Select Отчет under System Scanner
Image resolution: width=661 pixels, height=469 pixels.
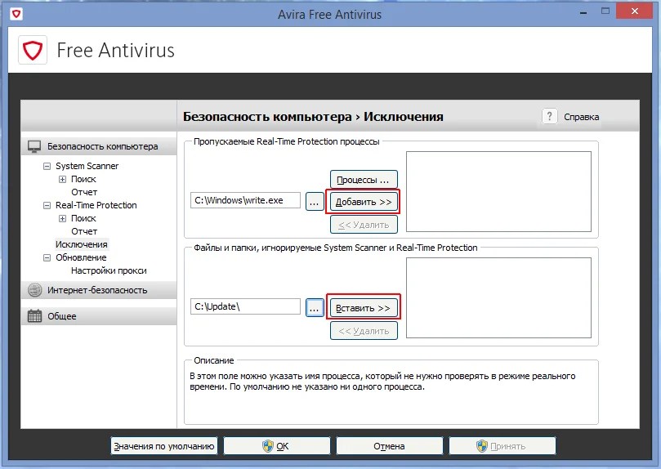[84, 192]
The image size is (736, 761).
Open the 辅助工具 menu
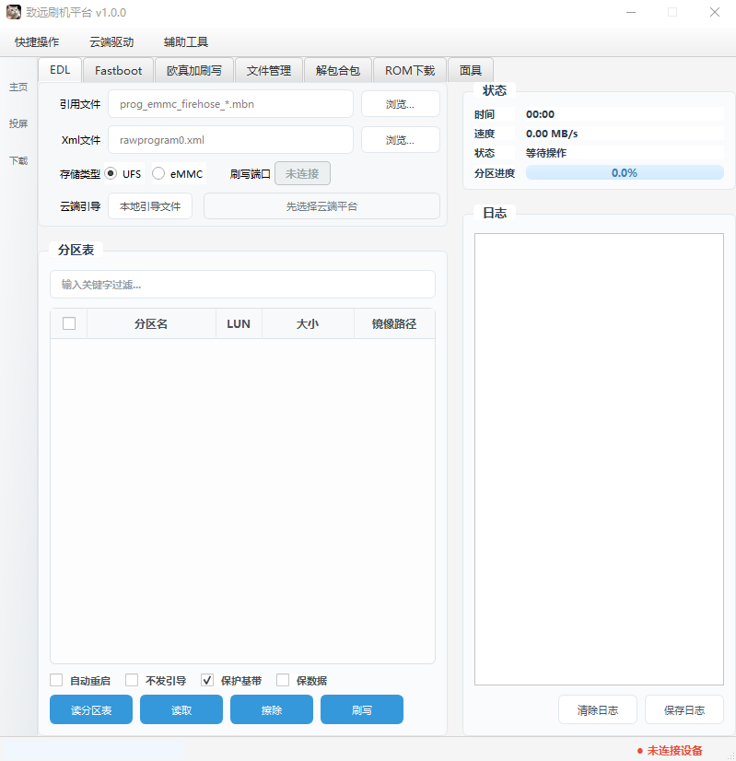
****************************************
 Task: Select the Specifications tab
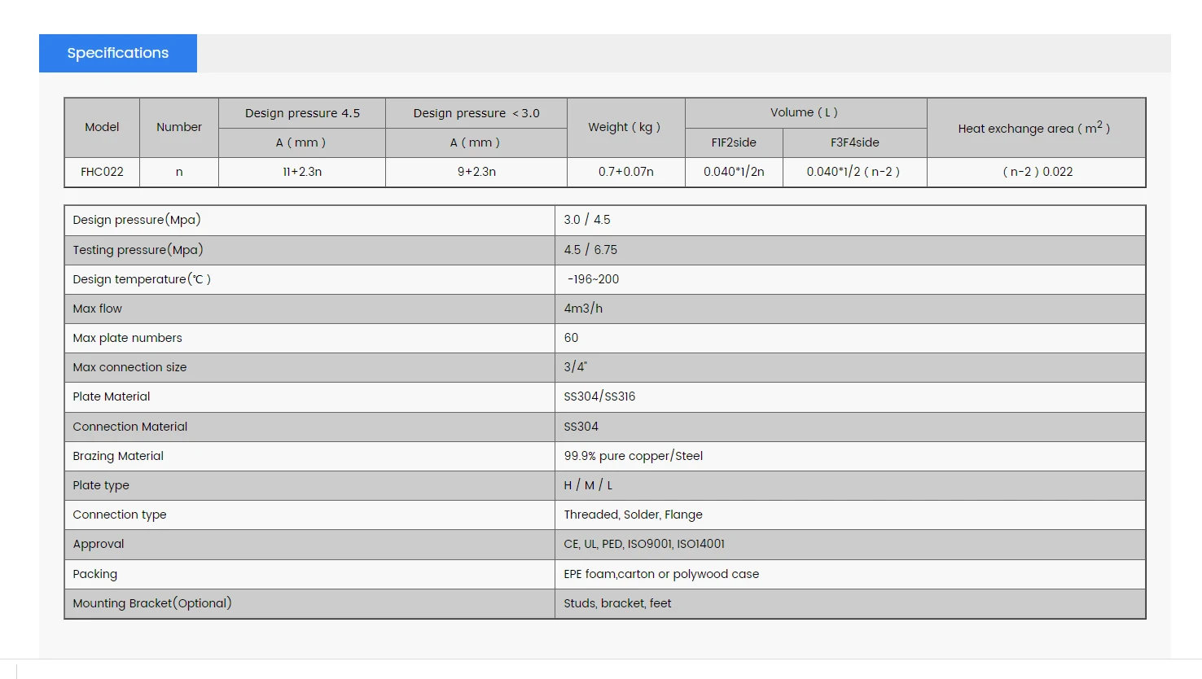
****************************************
• _Activity_:
From the material above, please return each line containing "Select".

• _Solution_:
Select Отчет under System Scanner
 Task: Select the Specifications tab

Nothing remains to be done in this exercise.